A path chooses him, though. His father owns a zoo, and after a few life lessons about animals are taught to Pi, they find out that they must leave their home in India and move to Canada. They board a Japanese freighter and after a vicious storm, the ship sinks. Pi is the only human survivor; he is accompanied on a raft by an injured zebra, an orangutan, a hyena, and a Bengal tiger named Richard Parker (which has an amusing backstory to go along with it.)
Pi is now on the opposite end of what he grew up in. He is basically the zoo animal now. The hyena taunts him, the zebra, and the orangutan, eventually killing them. All Pi can do is watch in horror, because he cannot attack the hyena himself. Then, Richard Parker leaps out from under the tarp in the boat and attacks and kills the hyena. With it being just the tiger and Pi, the two have to grow to tolerate each other’s presence. Due to, least of all, a language barrier, this doesn’t appear to be an easy task.
But Pi is able to feed the tiger, and write about his experiences day by day in a journal. He survives by eating biscuits provided by the survival kit on the boat, along with cans of water.
Things actually seem to be going in Pi’s favor, until another storm hits. This shipwrecks Pi and the tiger onto a mysterious island that seems to eat any inhabitants except the abundance of meerkats that permeate the whole island. There are little pools of water that Pi finds he can drink from. But at night, the island takes on a different kind of form. It’s almost like a giant venus fly trap. The island itself is in the shape of a person. And it seems to be cannibalistic. Pi finds a human tooth in a blooming flower.
Pi is eventually rescued when he finds the Mexican shoreline. He must tell his story to the company that owned the ship that sank. They of course do not believe Pi’s fantastical story about the island or the animals. Richard Parker disappeared after they found land, not that the tiger was going to tell a more convincing story. Pi then tells another story, one that is starkly different from the one we’ve just seen. He tells them that the cook on the ship, a sailor, and Pi’s mother were all in the boat. But the cook went mad and killed the sailor and his mother, and then Pi killed the cook. He tells the story convincingly, almost to the point where we as an audience are wondering if what we saw was just a cute allegory of a much darker, more horrific story of survival.

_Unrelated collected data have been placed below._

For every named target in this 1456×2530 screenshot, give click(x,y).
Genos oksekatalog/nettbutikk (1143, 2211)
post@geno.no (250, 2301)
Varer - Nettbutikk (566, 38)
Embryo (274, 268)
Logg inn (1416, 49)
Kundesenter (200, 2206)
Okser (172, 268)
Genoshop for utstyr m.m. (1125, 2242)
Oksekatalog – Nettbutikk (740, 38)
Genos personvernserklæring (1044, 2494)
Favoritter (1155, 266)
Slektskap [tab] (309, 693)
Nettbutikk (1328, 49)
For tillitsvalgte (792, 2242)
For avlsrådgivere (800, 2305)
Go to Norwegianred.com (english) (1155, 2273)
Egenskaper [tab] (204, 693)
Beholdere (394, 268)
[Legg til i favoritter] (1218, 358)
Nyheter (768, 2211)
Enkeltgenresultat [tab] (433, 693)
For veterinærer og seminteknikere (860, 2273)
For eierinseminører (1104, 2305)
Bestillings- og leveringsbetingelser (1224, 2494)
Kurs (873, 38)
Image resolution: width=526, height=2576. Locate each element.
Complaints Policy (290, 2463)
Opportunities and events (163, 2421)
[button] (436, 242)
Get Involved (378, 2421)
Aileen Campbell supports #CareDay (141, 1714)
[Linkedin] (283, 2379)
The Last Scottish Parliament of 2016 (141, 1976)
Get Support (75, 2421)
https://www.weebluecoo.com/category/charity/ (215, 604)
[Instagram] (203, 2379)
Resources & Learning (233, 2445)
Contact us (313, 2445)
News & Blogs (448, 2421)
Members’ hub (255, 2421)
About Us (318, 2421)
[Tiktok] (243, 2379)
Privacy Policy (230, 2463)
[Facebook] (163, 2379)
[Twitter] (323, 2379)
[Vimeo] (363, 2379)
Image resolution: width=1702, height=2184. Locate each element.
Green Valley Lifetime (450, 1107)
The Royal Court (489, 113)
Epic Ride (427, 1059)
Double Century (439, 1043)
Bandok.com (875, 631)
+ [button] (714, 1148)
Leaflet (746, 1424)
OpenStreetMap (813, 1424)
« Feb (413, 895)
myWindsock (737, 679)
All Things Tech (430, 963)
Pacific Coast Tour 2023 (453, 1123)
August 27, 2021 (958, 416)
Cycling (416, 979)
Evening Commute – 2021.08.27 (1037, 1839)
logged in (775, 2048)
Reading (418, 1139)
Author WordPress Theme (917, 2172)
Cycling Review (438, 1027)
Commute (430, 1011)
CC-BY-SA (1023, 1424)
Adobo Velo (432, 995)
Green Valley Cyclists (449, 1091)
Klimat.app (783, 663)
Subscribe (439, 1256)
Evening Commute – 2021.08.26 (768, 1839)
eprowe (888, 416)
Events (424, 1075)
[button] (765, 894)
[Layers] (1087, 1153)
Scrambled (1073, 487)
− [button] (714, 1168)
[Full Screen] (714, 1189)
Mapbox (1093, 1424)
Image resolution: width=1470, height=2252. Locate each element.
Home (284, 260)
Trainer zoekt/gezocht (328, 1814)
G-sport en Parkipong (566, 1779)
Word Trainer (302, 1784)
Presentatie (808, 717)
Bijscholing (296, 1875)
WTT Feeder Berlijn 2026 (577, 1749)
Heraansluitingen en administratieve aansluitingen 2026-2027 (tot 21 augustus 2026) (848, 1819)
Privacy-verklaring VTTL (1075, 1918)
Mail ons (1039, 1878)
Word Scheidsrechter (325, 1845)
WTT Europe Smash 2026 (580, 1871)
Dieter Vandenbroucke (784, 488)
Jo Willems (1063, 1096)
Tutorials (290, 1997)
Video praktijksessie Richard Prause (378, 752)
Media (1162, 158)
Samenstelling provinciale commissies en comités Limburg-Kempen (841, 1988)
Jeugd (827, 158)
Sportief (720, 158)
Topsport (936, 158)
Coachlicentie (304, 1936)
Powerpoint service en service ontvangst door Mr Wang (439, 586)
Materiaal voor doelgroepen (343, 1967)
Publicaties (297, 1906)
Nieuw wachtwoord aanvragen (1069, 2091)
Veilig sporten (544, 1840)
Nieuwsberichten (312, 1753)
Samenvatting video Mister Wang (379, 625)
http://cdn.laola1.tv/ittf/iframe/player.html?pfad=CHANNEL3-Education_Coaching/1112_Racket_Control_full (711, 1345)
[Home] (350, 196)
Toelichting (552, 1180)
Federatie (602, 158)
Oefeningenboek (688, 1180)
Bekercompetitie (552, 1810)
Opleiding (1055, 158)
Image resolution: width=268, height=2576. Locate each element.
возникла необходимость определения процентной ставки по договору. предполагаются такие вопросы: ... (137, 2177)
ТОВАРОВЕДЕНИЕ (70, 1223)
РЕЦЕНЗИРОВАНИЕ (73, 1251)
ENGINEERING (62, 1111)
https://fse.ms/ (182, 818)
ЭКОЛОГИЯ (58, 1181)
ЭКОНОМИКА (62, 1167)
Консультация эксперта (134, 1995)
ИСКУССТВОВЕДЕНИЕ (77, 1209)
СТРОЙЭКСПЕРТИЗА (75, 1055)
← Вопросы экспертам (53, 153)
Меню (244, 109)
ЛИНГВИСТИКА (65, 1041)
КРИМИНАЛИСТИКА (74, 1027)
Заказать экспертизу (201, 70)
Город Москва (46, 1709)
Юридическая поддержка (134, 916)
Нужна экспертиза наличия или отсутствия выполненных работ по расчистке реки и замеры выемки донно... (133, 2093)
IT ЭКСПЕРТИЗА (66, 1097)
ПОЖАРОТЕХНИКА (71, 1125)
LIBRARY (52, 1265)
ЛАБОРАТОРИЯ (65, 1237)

And that is exactly where the movie’s theme lies. In the religions that Pi learns about, they’re full of stories. Stories that Pi believes. And in these stories, he finds faith in God. Not God as in the Christian or Muslim or Jewish or Hindu God, but God in all things. When his faith is tested, God shows himself through the experiences that Pi speaks of. Not a religious God, but a spiritual one.
Ang Lee’s direction is superb, and the palette of colors is amazing to watch. Of course, these colors mean something an Ang Lee just loves using metaphors for everything. The pace of the film is very strong, and the moments during the storms are intense and amazing. Though the animals are clearly CGI, there is a believability in them enough to forgive the fact that they’re not really there.
The two storms represent two very different things that happen to Pi. The first storm, God taketh away. In the second storm, however, God spares his life. He has a much less chance of survival in the dinghy; and yet he survives again. And so does Richard Parker. Why? And is it really sparing his life, when God has taken so much away from him already? In either case, Pi believes that God has shown him that his life was worth saving, and that he was chosen to go on living.
At the end, Pi asks the author which story he prefers. The author answers, “The one with the tiger.” Perhaps we all would like to believe that one, especially since that’s the one we viewed. Maybe we don’t want to see the horrors of reality. We’d rather see talking snakes and giant arcs saving animals than see reconstructed stories of what might have really happened to the people that wound up writing those stories.
But the point of “Life of Pi” isn’t about which story you believe. It’s about whether the story changes your life. And that’s what makes this such a powerful experience, and one that will last very long in my mind.